## Work order
Could you write out, exactly and with no pictures, every line from the one containing "Given: Select the" through the last line of the entries?

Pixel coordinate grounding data

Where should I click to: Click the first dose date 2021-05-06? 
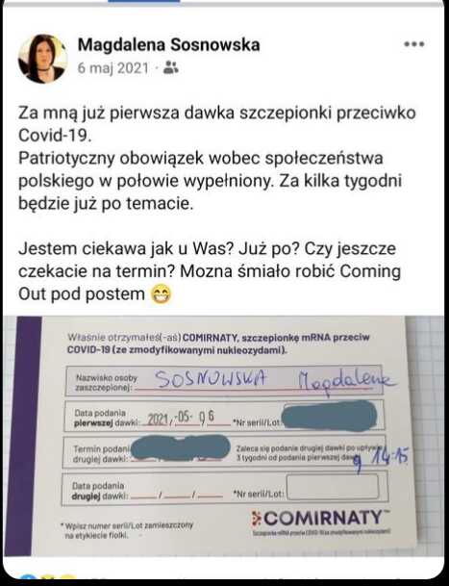coord(181,418)
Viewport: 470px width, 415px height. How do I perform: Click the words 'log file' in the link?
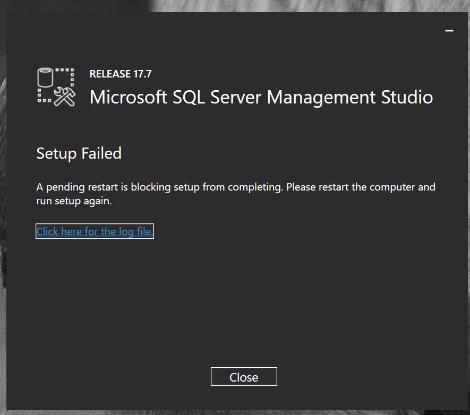[x=135, y=231]
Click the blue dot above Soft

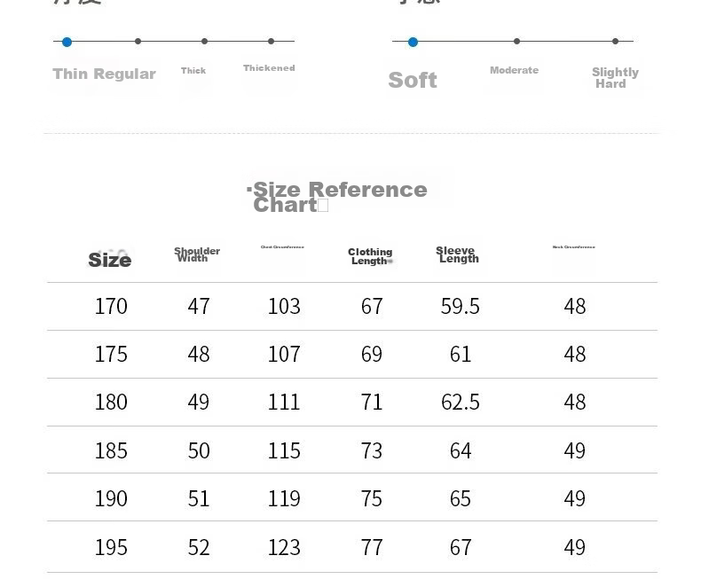coord(414,42)
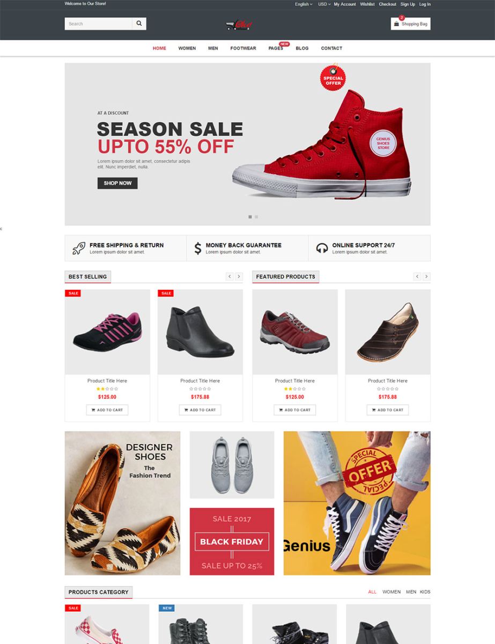Open the Pages menu with New badge
Viewport: 495px width, 644px height.
click(x=276, y=48)
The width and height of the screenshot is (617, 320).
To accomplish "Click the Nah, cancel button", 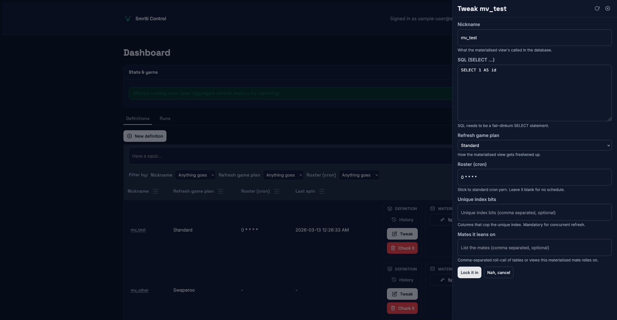I will pyautogui.click(x=498, y=272).
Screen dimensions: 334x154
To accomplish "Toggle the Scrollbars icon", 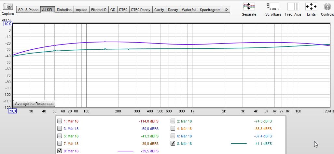I will [273, 6].

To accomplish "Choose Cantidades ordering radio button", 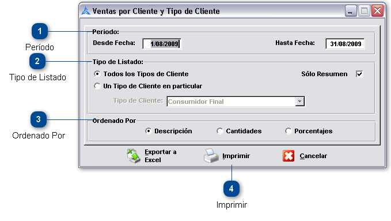I will click(x=220, y=131).
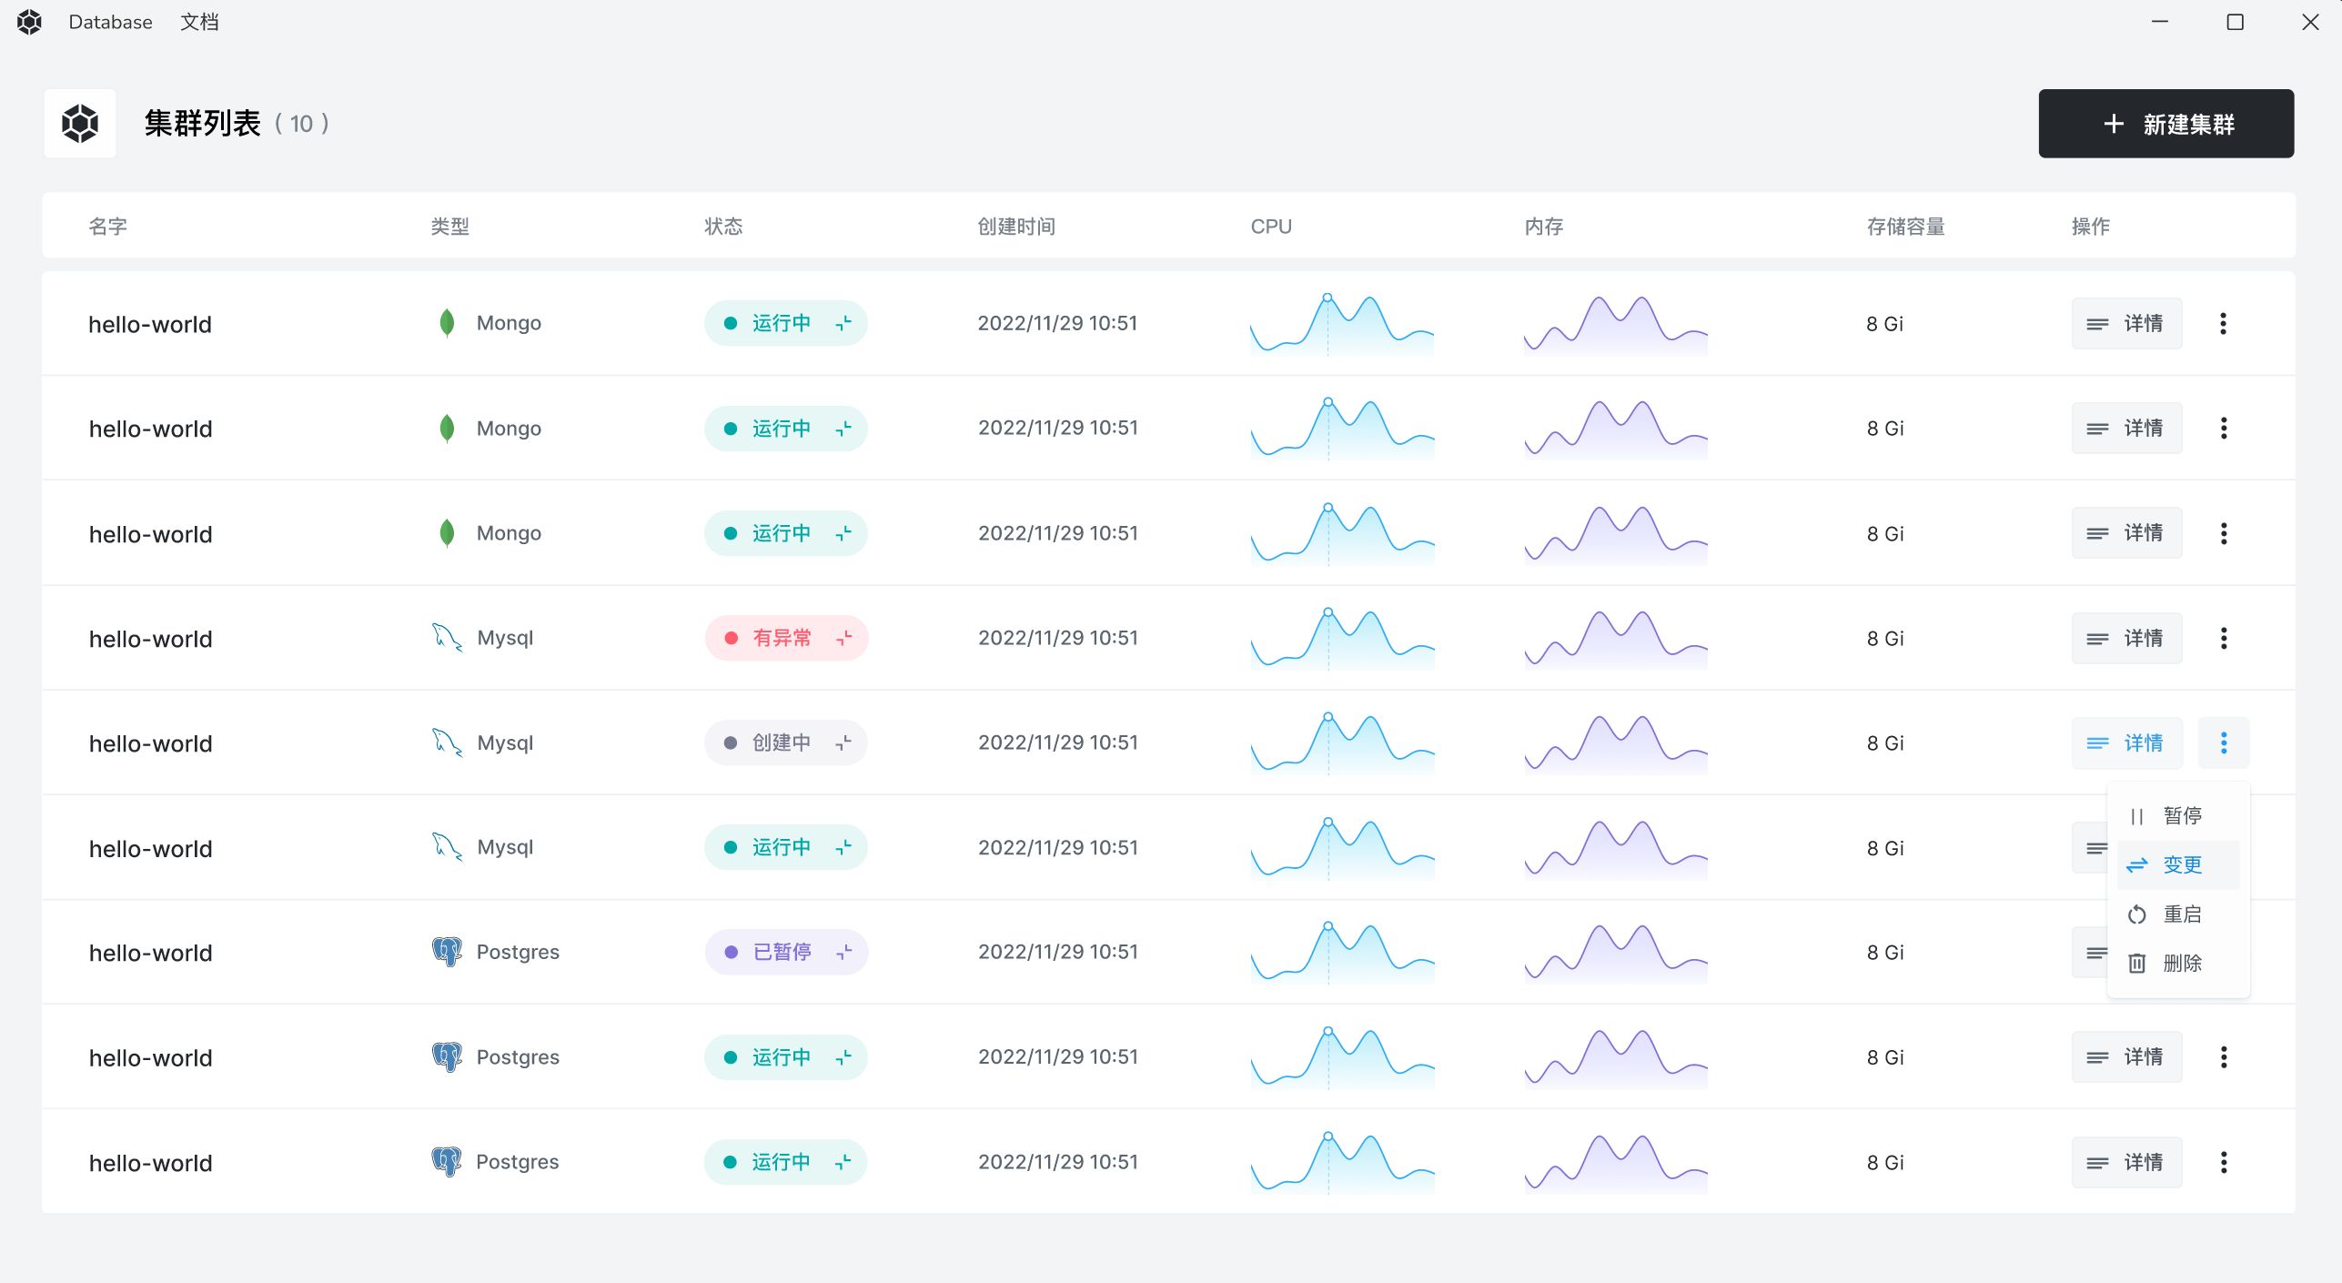
Task: Click the hexagon logo beside 集群列表
Action: click(x=80, y=123)
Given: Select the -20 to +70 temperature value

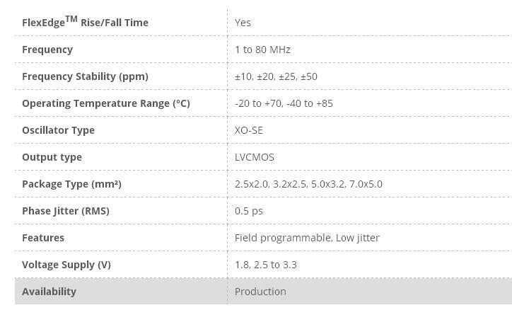Looking at the screenshot, I should (258, 103).
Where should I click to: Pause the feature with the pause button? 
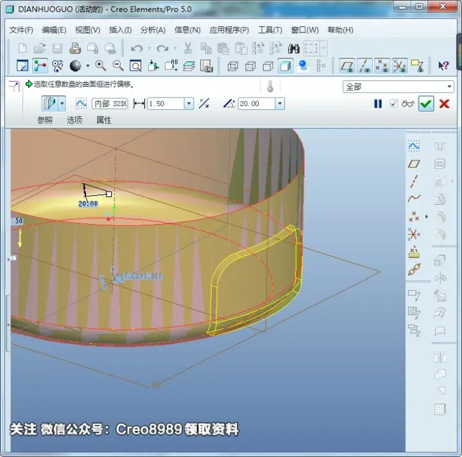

## Answer to this exercise
Given: Select the -20 to +70 temperature value

Looking at the screenshot, I should (258, 103).
Where should I click to: Pause the feature with the pause button? 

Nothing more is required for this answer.